Repository files navigation

corpus_to_sentences

source

.corpus_to_sentences(
   filename: str, token_shape: Tuple[str, ...] = ('form', 'lemma', 'pos')
)

The function turns corpus into sentences containing only the required info. How do we choose how much info we want to keep? One of the parameters of the function controls that for us.

Args

  • filename (str) : path to file containing parsed corpus in CoNLL format token_shape (Tuple[str,...], optional):tuple containing the info that we want to retain for each token.

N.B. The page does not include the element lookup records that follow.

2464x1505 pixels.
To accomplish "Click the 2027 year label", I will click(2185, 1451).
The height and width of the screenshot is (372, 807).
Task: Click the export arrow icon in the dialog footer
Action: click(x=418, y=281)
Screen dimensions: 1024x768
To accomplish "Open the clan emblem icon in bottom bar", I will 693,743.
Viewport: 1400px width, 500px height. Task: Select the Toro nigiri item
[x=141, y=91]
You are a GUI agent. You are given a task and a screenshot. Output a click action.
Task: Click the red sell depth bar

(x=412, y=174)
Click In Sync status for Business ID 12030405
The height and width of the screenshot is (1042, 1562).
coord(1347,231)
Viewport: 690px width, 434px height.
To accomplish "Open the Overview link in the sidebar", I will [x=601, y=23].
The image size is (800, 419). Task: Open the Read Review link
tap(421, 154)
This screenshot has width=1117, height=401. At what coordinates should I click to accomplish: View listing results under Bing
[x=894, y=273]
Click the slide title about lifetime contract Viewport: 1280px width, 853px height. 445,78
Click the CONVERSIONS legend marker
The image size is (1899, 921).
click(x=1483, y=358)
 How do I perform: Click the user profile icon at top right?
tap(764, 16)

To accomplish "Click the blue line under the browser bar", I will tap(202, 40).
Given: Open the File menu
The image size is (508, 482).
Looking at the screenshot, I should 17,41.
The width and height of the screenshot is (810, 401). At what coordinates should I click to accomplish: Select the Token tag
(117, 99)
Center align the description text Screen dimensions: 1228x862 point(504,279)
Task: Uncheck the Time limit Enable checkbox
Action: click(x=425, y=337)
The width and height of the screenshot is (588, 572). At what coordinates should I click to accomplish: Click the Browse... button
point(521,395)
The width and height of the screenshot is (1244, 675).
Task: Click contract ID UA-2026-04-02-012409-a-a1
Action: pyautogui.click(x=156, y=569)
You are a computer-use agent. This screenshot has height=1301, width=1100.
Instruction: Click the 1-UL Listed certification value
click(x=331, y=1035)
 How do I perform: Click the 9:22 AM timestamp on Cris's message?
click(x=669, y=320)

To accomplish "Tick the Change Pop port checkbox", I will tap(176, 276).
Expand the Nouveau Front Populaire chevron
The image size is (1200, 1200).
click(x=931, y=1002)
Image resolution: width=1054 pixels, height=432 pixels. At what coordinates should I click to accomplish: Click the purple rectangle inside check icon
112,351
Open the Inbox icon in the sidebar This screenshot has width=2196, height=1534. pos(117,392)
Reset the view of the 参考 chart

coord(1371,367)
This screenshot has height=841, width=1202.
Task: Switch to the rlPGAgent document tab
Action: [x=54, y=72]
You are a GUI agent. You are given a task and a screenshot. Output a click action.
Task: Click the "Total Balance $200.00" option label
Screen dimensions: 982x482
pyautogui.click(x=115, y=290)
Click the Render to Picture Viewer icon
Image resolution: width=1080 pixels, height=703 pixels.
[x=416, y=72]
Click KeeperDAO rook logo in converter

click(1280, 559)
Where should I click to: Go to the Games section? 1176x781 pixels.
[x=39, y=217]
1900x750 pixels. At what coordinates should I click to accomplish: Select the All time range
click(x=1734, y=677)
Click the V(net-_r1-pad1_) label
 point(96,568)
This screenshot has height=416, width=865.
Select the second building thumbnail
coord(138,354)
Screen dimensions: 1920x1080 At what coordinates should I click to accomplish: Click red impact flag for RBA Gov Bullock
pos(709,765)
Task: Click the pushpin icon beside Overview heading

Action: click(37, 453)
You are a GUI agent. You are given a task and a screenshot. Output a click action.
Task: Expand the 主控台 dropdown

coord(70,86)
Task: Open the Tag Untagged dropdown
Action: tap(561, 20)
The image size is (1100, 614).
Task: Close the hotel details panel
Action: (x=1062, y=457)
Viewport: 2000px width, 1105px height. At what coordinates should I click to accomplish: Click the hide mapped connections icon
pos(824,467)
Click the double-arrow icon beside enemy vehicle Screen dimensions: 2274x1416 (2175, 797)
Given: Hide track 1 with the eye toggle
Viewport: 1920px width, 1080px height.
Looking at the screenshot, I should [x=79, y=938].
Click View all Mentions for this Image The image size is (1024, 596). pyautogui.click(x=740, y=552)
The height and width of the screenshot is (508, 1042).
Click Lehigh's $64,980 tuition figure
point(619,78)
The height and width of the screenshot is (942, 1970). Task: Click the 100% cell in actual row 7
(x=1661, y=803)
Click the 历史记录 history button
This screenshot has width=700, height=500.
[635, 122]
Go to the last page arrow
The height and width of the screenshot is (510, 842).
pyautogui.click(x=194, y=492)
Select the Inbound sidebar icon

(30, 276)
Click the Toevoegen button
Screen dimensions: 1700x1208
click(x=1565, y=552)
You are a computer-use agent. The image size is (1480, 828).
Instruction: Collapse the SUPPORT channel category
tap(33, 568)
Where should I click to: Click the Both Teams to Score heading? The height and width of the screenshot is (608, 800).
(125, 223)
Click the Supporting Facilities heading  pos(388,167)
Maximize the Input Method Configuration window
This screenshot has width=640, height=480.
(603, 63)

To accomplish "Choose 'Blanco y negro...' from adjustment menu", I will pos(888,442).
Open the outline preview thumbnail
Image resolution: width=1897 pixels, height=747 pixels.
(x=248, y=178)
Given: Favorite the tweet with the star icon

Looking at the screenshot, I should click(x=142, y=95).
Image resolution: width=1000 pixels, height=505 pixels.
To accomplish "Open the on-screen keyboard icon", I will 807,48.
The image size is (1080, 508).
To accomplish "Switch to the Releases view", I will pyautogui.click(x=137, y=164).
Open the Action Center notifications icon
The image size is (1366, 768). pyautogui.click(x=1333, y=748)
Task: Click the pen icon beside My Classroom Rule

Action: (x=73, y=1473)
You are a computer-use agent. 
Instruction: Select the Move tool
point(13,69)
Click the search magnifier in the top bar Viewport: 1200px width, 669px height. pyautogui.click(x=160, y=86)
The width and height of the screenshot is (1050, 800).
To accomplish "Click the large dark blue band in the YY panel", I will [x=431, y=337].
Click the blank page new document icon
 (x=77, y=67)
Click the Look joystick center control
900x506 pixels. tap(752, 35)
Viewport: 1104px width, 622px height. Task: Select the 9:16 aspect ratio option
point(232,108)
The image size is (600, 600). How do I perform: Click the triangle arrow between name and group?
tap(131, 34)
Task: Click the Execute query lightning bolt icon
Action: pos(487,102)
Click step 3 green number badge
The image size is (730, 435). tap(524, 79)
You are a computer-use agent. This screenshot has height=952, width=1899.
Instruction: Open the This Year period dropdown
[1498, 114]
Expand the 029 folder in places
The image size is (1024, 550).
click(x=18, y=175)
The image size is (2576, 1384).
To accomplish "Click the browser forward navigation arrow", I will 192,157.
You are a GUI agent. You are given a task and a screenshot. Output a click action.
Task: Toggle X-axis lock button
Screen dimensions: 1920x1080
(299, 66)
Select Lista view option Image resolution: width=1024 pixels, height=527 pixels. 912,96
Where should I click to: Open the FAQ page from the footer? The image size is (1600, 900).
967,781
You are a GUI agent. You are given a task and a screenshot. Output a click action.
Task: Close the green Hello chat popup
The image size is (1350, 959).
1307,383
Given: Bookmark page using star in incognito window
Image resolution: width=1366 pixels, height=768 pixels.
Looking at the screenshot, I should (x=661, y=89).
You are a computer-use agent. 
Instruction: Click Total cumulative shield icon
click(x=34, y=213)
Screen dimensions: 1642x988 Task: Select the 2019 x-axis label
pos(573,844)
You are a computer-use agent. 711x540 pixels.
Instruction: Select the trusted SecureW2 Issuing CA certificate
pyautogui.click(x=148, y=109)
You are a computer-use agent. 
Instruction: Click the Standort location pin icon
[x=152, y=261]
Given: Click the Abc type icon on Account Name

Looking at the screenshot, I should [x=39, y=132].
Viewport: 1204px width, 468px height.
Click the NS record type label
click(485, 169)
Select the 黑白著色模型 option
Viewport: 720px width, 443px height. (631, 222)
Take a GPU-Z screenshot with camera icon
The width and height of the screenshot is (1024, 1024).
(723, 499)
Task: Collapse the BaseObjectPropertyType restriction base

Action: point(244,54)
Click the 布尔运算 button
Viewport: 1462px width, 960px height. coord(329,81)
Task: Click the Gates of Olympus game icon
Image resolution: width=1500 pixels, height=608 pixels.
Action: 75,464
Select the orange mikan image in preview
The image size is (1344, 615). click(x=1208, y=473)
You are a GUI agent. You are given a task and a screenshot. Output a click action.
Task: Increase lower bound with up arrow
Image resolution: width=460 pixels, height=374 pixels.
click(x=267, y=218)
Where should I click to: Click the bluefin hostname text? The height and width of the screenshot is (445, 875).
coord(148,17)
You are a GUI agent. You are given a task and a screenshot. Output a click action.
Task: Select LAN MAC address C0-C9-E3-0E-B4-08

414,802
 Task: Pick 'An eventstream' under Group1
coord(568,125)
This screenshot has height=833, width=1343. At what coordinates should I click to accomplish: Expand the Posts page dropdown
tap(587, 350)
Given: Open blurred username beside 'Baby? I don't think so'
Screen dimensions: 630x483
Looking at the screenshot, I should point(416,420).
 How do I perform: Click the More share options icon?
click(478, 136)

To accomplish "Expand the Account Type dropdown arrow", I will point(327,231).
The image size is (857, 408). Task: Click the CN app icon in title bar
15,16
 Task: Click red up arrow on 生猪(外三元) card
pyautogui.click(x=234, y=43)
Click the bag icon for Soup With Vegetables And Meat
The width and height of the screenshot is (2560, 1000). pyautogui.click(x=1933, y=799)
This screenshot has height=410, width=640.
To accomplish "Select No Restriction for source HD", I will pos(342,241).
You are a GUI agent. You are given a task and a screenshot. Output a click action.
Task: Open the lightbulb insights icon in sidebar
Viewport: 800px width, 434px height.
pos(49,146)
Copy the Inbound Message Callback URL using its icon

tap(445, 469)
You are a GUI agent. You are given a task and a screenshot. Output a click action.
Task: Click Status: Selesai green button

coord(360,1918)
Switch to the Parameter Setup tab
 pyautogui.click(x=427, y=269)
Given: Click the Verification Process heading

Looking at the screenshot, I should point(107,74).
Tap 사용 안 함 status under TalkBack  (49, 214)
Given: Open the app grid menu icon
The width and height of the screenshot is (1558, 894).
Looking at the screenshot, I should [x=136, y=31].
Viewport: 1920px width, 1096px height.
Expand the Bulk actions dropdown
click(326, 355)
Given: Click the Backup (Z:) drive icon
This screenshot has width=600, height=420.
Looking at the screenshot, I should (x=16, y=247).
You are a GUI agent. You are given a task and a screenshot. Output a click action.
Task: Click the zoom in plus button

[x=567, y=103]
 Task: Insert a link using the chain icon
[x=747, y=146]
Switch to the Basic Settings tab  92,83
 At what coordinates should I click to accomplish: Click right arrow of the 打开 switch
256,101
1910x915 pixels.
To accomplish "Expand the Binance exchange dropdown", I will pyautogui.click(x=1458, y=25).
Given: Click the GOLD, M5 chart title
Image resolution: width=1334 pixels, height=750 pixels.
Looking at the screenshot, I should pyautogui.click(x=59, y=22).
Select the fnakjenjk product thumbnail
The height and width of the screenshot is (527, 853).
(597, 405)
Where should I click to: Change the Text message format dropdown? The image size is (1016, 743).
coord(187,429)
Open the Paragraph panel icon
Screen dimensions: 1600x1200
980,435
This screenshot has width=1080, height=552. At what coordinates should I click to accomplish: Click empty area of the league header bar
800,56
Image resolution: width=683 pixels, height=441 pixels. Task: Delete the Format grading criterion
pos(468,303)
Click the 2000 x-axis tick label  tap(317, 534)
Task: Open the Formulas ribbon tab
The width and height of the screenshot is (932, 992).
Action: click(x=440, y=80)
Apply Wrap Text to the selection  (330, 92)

Possible values for 'token_shape' are: "s_id", "form", "lemma", "pos", "pos_fgrained", "morph", "synhead", "synrel", "", "", "mwe", "mwe2" Defaults to ("form", "lemma", "pos").

Yields

  • Sentences containin tokens represented as token_shape

corpus_to_sentences_w2v

source

.corpus_to_sentences_w2v(
   filename: str, token_shape: Tuple[str, ...] = ('form', 'lemma', 'pos')
)

The function turns corpus into sentences containing only the required info.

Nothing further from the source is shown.